Instructions for the task: In full and without change, repeat the records shown below.

Items listed in a dataset:
==========

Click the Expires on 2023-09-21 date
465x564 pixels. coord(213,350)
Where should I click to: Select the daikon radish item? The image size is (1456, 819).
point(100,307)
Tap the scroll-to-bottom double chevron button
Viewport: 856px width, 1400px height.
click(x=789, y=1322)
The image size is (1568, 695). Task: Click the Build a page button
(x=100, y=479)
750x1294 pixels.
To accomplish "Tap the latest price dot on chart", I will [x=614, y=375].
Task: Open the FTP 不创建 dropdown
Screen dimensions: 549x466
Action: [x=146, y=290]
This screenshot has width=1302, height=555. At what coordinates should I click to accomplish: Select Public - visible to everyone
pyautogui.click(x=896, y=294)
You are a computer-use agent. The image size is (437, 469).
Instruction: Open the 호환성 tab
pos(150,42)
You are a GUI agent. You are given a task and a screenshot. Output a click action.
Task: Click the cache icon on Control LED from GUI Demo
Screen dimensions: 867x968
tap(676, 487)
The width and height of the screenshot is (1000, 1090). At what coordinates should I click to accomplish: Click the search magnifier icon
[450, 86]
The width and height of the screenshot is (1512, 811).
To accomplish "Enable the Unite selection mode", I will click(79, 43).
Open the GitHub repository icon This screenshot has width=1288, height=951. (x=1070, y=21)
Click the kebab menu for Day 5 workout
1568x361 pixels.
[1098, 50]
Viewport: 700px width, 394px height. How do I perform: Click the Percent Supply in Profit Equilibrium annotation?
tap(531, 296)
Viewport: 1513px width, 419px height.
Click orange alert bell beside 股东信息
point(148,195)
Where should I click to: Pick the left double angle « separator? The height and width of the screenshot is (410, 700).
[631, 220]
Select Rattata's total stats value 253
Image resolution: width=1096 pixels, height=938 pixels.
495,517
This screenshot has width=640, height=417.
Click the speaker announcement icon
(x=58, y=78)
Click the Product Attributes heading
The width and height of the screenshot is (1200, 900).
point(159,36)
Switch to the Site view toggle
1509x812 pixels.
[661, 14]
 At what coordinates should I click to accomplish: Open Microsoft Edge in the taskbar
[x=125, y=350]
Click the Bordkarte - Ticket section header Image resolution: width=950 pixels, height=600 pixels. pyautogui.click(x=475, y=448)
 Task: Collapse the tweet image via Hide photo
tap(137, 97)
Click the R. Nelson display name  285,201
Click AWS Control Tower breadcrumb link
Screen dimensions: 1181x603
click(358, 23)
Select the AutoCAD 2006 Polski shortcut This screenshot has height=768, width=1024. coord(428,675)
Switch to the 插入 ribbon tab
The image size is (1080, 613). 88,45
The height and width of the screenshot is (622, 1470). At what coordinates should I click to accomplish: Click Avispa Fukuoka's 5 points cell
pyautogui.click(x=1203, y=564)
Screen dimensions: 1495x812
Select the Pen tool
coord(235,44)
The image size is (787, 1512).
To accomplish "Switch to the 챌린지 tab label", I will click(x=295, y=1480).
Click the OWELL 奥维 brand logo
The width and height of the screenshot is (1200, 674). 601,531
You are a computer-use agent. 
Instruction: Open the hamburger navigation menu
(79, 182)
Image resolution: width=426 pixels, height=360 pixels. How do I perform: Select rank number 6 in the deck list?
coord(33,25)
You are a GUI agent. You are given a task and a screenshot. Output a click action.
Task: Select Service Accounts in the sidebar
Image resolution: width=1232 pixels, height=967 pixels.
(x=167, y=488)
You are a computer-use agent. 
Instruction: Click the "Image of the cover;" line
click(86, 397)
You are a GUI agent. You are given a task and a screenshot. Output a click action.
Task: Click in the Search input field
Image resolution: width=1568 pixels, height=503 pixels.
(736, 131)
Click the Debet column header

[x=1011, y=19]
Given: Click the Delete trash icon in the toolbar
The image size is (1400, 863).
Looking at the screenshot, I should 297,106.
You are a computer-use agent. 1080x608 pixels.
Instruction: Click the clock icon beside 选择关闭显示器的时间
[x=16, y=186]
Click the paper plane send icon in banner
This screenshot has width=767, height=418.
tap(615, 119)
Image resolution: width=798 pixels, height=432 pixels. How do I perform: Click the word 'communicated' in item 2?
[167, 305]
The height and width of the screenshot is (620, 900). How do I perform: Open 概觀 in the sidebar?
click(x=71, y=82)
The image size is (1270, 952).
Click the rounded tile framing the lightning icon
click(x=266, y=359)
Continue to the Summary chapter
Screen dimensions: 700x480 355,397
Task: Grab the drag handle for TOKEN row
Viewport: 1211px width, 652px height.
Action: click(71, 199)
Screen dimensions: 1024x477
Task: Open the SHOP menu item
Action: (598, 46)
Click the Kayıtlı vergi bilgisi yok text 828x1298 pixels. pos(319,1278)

==========

Exercise answer:
Click the Expires on 2023-09-21 date
465x564 pixels. coord(213,350)
Where should I click to: Select the daikon radish item? The image size is (1456, 819).
point(100,307)
Tap the scroll-to-bottom double chevron button
Viewport: 856px width, 1400px height.
click(x=789, y=1322)
The image size is (1568, 695). Task: Click the Build a page button
(x=100, y=479)
750x1294 pixels.
To accomplish "Tap the latest price dot on chart", I will [x=614, y=375].
Task: Open the FTP 不创建 dropdown
Screen dimensions: 549x466
Action: [x=146, y=290]
This screenshot has width=1302, height=555. At what coordinates should I click to accomplish: Select Public - visible to everyone
pyautogui.click(x=896, y=294)
You are a computer-use agent. The image size is (437, 469).
Instruction: Open the 호환성 tab
pos(150,42)
You are a GUI agent. You are given a task and a screenshot. Output a click action.
Task: Click the cache icon on Control LED from GUI Demo
Screen dimensions: 867x968
tap(676, 487)
The width and height of the screenshot is (1000, 1090). At what coordinates should I click to accomplish: Click the search magnifier icon
[450, 86]
The width and height of the screenshot is (1512, 811).
To accomplish "Enable the Unite selection mode", I will click(79, 43).
Open the GitHub repository icon This screenshot has width=1288, height=951. (x=1070, y=21)
Click the kebab menu for Day 5 workout
1568x361 pixels.
[1098, 50]
Viewport: 700px width, 394px height. How do I perform: Click the Percent Supply in Profit Equilibrium annotation?
tap(531, 296)
Viewport: 1513px width, 419px height.
Click orange alert bell beside 股东信息
point(148,195)
Where should I click to: Pick the left double angle « separator? The height and width of the screenshot is (410, 700).
[631, 220]
Select Rattata's total stats value 253
Image resolution: width=1096 pixels, height=938 pixels.
495,517
This screenshot has width=640, height=417.
Click the speaker announcement icon
(x=58, y=78)
Click the Product Attributes heading
The width and height of the screenshot is (1200, 900).
point(159,36)
Switch to the Site view toggle
1509x812 pixels.
[661, 14]
 At what coordinates should I click to accomplish: Open Microsoft Edge in the taskbar
[x=125, y=350]
Click the Bordkarte - Ticket section header Image resolution: width=950 pixels, height=600 pixels. pyautogui.click(x=475, y=448)
 Task: Collapse the tweet image via Hide photo
tap(137, 97)
Click the R. Nelson display name  285,201
Click AWS Control Tower breadcrumb link
Screen dimensions: 1181x603
click(358, 23)
Select the AutoCAD 2006 Polski shortcut This screenshot has height=768, width=1024. coord(428,675)
Switch to the 插入 ribbon tab
The image size is (1080, 613). 88,45
The height and width of the screenshot is (622, 1470). At what coordinates should I click to accomplish: Click Avispa Fukuoka's 5 points cell
pyautogui.click(x=1203, y=564)
Screen dimensions: 1495x812
Select the Pen tool
coord(235,44)
The image size is (787, 1512).
To accomplish "Switch to the 챌린지 tab label", I will click(x=295, y=1480).
Click the OWELL 奥维 brand logo
The width and height of the screenshot is (1200, 674). 601,531
You are a computer-use agent. 
Instruction: Open the hamburger navigation menu
(79, 182)
Image resolution: width=426 pixels, height=360 pixels. How do I perform: Select rank number 6 in the deck list?
coord(33,25)
You are a GUI agent. You are given a task and a screenshot. Output a click action.
Task: Select Service Accounts in the sidebar
Image resolution: width=1232 pixels, height=967 pixels.
(x=167, y=488)
You are a computer-use agent. 
Instruction: Click the "Image of the cover;" line
click(86, 397)
You are a GUI agent. You are given a task and a screenshot. Output a click action.
Task: Click in the Search input field
Image resolution: width=1568 pixels, height=503 pixels.
(736, 131)
Click the Debet column header

[x=1011, y=19]
Given: Click the Delete trash icon in the toolbar
The image size is (1400, 863).
Looking at the screenshot, I should 297,106.
You are a computer-use agent. 1080x608 pixels.
Instruction: Click the clock icon beside 选择关闭显示器的时间
[x=16, y=186]
Click the paper plane send icon in banner
This screenshot has width=767, height=418.
tap(615, 119)
Image resolution: width=798 pixels, height=432 pixels. How do I perform: Click the word 'communicated' in item 2?
[167, 305]
The height and width of the screenshot is (620, 900). How do I perform: Open 概觀 in the sidebar?
click(x=71, y=82)
The image size is (1270, 952).
Click the rounded tile framing the lightning icon
click(x=266, y=359)
Continue to the Summary chapter
Screen dimensions: 700x480 355,397
Task: Grab the drag handle for TOKEN row
Viewport: 1211px width, 652px height.
Action: click(71, 199)
Screen dimensions: 1024x477
Task: Open the SHOP menu item
Action: (598, 46)
Click the Kayıtlı vergi bilgisi yok text 828x1298 pixels. pos(319,1278)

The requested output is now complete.